The past five years haven't been kind to Apple's laptops. The trouble all began with the butterfly keyboard switch that debuted in 2015. It was an attempt on Apple's part to slim the MacBook even further and make the machine that much more portable, but the mechanism was so fragile that a single mote of dust could disable a key completely. Apple tweaked the design in following iterations, but the damage to the MacBook's reputation was done. The faulty keys eroded consumer trust and sparked several class-action lawsuits; plus, Apple's fixes were more like treatments than a cure.

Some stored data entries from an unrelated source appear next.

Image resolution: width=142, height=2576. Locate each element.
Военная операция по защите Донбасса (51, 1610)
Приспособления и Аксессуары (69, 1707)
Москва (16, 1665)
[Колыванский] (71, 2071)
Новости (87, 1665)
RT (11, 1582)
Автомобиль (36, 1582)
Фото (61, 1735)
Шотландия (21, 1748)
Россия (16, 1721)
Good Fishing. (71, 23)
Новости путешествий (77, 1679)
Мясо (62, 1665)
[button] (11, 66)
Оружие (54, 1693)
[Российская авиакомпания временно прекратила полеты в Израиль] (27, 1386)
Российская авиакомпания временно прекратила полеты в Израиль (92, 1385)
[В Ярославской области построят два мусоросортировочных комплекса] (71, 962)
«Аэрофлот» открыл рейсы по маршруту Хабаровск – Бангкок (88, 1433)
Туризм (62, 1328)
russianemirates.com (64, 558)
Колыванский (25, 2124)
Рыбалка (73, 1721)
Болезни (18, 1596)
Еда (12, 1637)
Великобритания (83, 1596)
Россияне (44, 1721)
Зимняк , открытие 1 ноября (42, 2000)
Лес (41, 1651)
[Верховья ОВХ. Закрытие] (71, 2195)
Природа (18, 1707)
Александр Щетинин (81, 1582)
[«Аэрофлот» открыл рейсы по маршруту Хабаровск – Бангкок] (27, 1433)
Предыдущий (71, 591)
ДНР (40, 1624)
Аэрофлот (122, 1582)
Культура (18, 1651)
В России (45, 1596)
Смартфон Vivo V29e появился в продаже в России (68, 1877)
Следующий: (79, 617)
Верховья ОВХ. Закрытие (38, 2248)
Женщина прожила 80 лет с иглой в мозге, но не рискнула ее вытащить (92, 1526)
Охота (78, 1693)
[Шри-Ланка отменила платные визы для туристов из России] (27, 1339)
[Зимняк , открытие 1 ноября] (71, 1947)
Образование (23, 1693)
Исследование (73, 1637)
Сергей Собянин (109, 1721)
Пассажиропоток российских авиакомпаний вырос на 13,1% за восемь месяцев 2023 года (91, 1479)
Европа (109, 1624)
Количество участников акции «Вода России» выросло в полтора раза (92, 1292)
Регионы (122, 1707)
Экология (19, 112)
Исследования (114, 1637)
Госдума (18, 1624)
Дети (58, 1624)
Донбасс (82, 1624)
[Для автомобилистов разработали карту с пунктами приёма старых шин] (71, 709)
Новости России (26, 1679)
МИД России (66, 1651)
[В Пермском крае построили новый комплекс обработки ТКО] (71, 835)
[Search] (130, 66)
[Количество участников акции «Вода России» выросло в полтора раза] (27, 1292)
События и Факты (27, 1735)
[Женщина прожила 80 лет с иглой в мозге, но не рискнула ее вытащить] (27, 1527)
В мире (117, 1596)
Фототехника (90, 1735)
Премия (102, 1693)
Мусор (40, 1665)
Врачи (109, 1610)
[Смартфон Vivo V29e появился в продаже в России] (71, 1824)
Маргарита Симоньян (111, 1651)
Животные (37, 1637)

That's no longer the case. With the new 13-inch MacBook Pro, the butterfly plague has finally been eradicated. In fact, with this machine's release, Apple no longer sells a laptop with the butterfly switch keyboard—the company has been phasing the design out with each new MacBook. And like Goldilocks with the third bowl of porridge, the last machine to get a refresh in the MacBook lineup is my favorite. The 13-incher is not as big and bulky as the 16-inch MacBook Pro, and it has more power (and more ports) than the MacBook Air. But not everything about the newest MacBook Pro is rosy. Its battery life is just OK, the aluminum body gets warm quite often, and the configurations of the machine that are truly useful are too expensive.

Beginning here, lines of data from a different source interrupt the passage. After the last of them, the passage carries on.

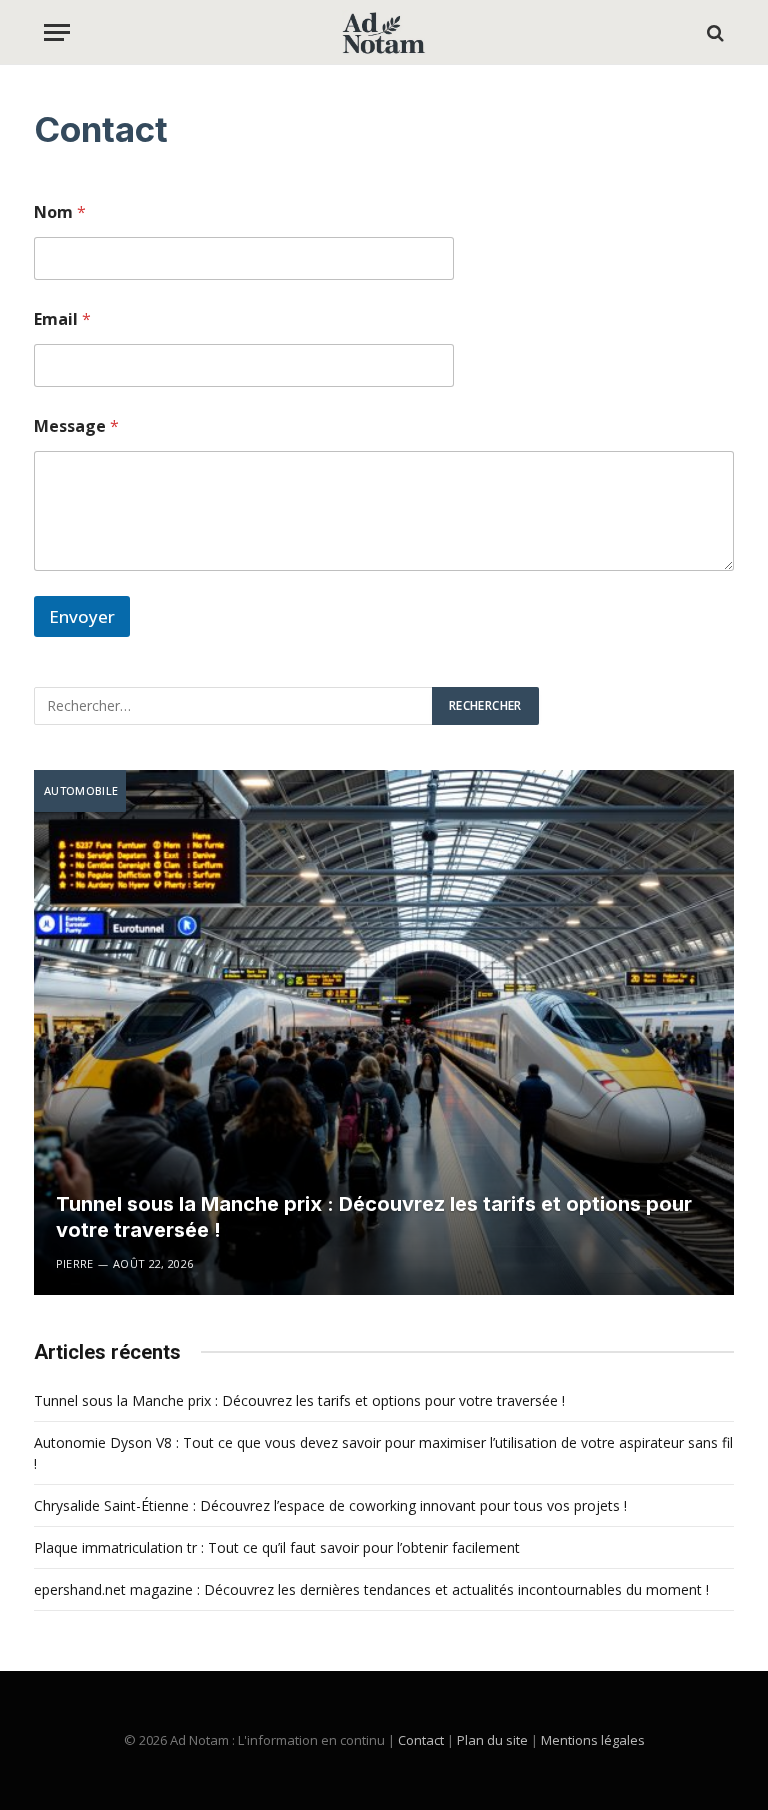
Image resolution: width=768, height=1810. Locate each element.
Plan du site (492, 1740)
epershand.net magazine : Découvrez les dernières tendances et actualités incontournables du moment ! (371, 1589)
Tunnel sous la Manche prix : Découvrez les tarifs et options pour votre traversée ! (374, 1217)
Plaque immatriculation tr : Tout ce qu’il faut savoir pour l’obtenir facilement (277, 1547)
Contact (421, 1740)
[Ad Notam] (384, 32)
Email (62, 319)
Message (76, 426)
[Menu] (57, 32)
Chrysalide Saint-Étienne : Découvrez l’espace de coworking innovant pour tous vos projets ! (330, 1505)
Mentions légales (593, 1740)
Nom (60, 212)
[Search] (713, 32)
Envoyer (82, 616)
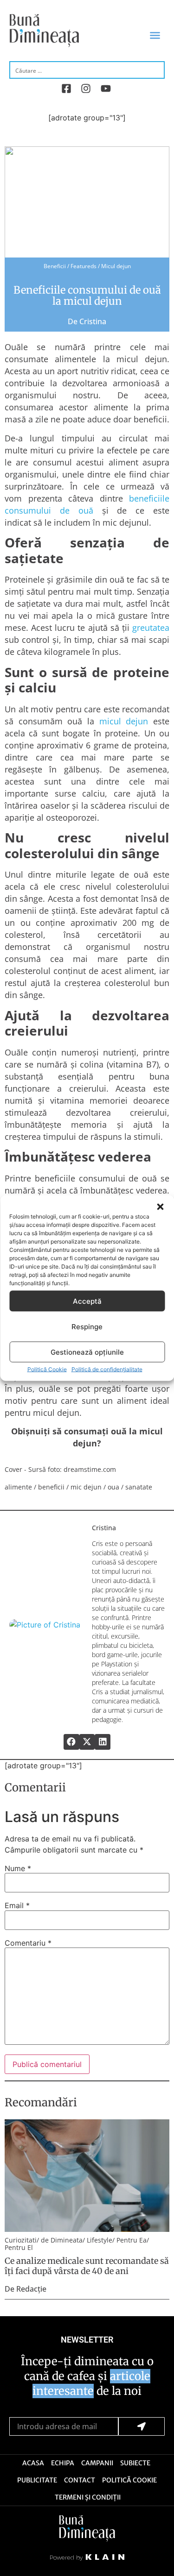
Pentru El (19, 2247)
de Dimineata (62, 2240)
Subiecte (135, 2463)
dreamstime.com (90, 1469)
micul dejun (123, 721)
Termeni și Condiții (88, 2497)
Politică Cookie (47, 1369)
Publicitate (37, 2480)
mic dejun (86, 1487)
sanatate (138, 1487)
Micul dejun (116, 266)
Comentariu (28, 1943)
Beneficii (55, 266)
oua (113, 1487)
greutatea (150, 627)
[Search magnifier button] (156, 69)
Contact (79, 2480)
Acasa (33, 2463)
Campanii (97, 2463)
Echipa (62, 2463)
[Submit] (141, 2426)
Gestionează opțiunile (87, 1351)
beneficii (51, 1487)
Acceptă (87, 1300)
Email (17, 1905)
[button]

I'd be remiss if I didn't break down the different configurations of this laptop, because it's a bit perplexing. There are two main versions of the 13-inch MacBook Pro: one with two USB-C Thunderbolt 3 ports for $1,299, and another with four ports for $1,799. The number of ports isn't the only difference.

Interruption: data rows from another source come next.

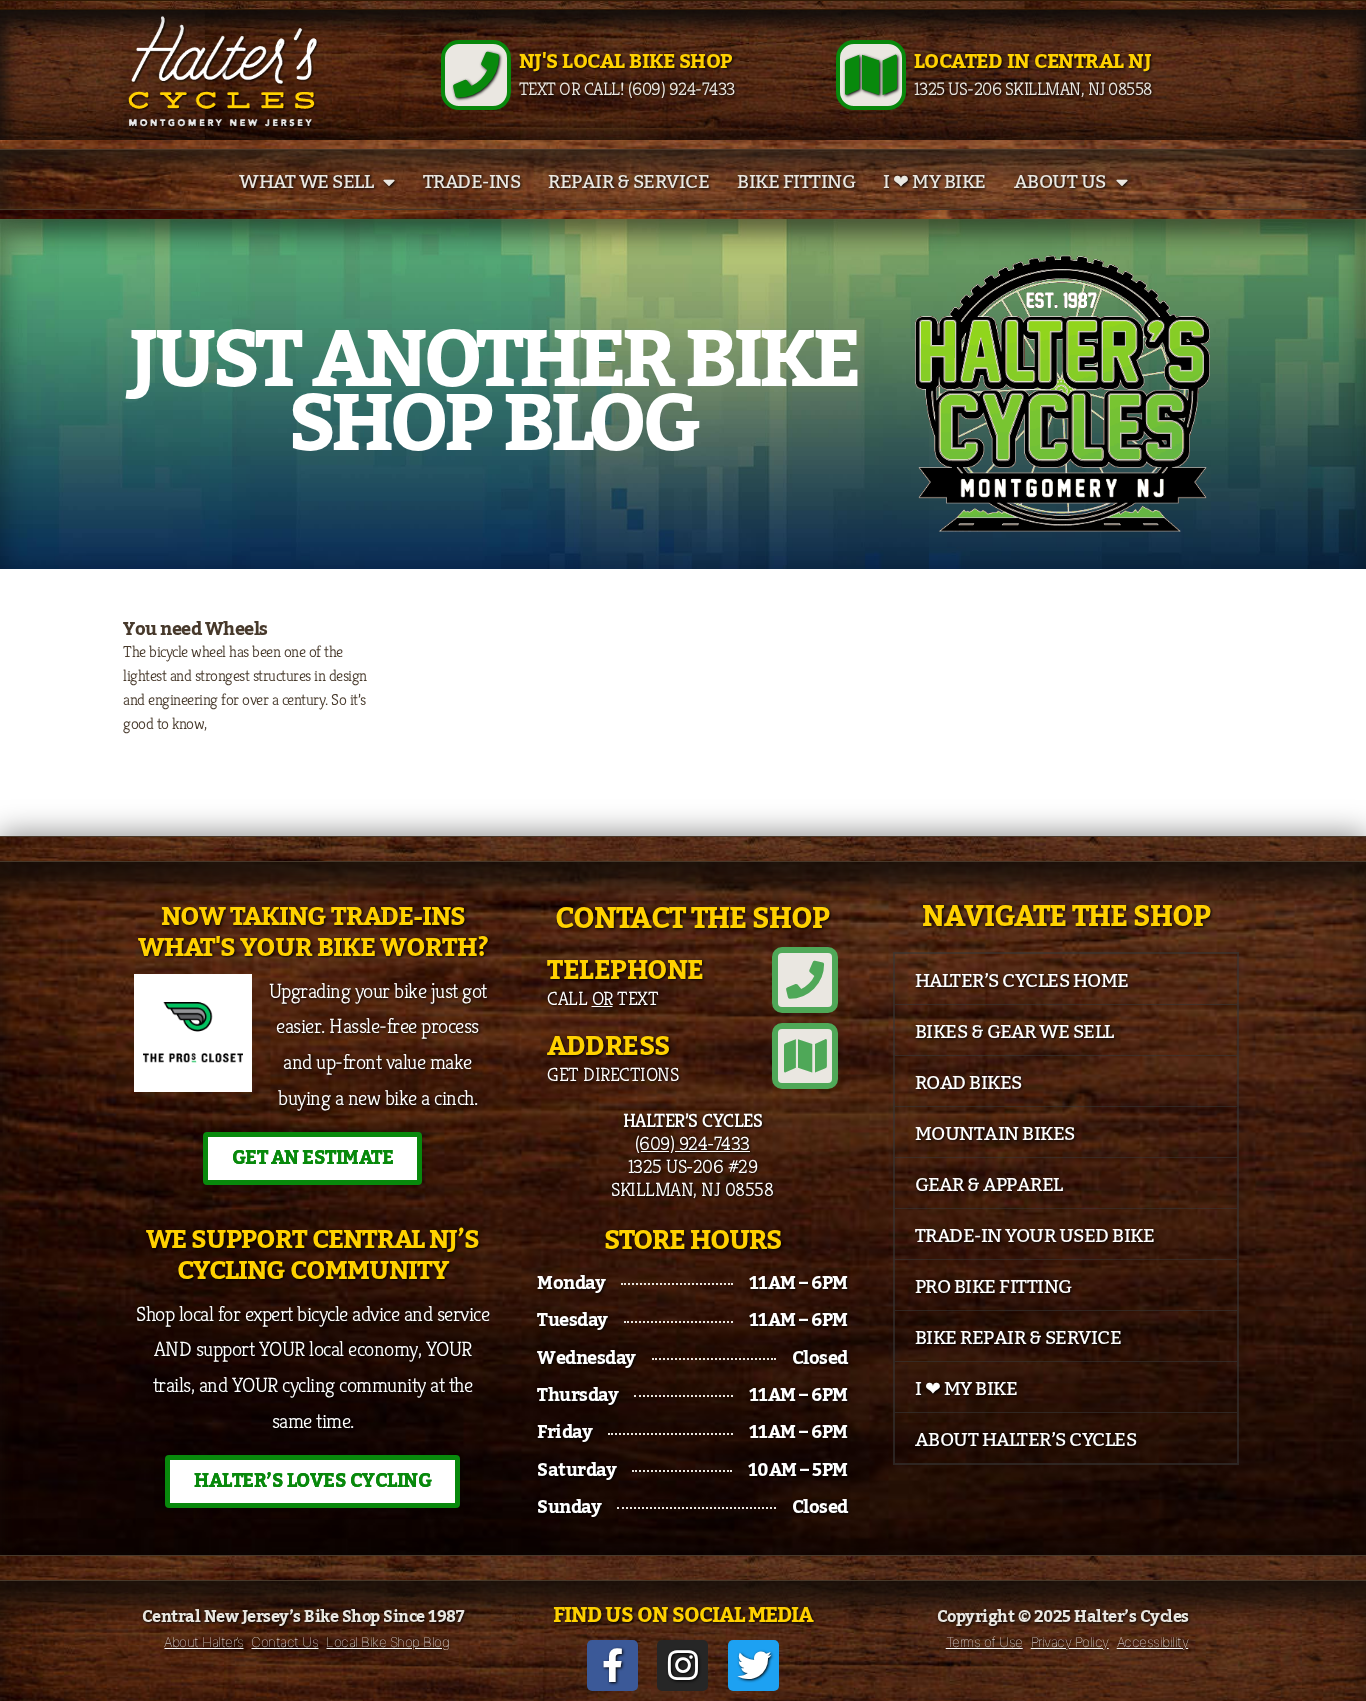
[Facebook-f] (612, 1665)
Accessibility (1153, 1642)
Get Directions (612, 1074)
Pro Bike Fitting (993, 1287)
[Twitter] (753, 1665)
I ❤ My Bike (934, 182)
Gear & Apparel (989, 1185)
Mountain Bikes (995, 1134)
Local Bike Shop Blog (387, 1642)
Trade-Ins (472, 182)
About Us (1060, 182)
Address (608, 1046)
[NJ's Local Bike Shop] (476, 75)
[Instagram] (682, 1665)
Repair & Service (628, 182)
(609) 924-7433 (692, 1143)
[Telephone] (805, 980)
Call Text (602, 998)
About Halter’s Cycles (1026, 1440)
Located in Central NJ (1033, 62)
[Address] (805, 1056)
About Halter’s (203, 1642)
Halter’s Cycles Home (1022, 981)
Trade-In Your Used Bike (1035, 1236)
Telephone (625, 970)
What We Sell (306, 182)
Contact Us (284, 1642)
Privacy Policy (1070, 1642)
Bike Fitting (796, 182)
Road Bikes (968, 1083)
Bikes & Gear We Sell (1014, 1032)
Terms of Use (984, 1642)
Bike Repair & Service (1018, 1338)
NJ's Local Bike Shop (625, 62)
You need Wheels (195, 629)
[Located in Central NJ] (871, 75)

The more affordable MacBook Pro has a base 256 GB of storage (the pricier one comes with 512 GB) and slightly weaker graphics-card performance (Intel's Iris Plus Graphics 645 versus Iris Plus Graphics G7—and yes, the names are confusing). It also has slower RAM, and less of it (8 gigabytes of 2133-MHz DDR3 versus 16 gigabytes of 3733-MHz DDR4X on the pricier computer). Most importantly, the lower-end laptop sticks with an eighth-generation Intel processor, whereas the $1,799 model uses the latest 10th-generation chip. The choice of which version to buy is made all the more confusing by the fact that the base model's price is close to that of the MacBook Air.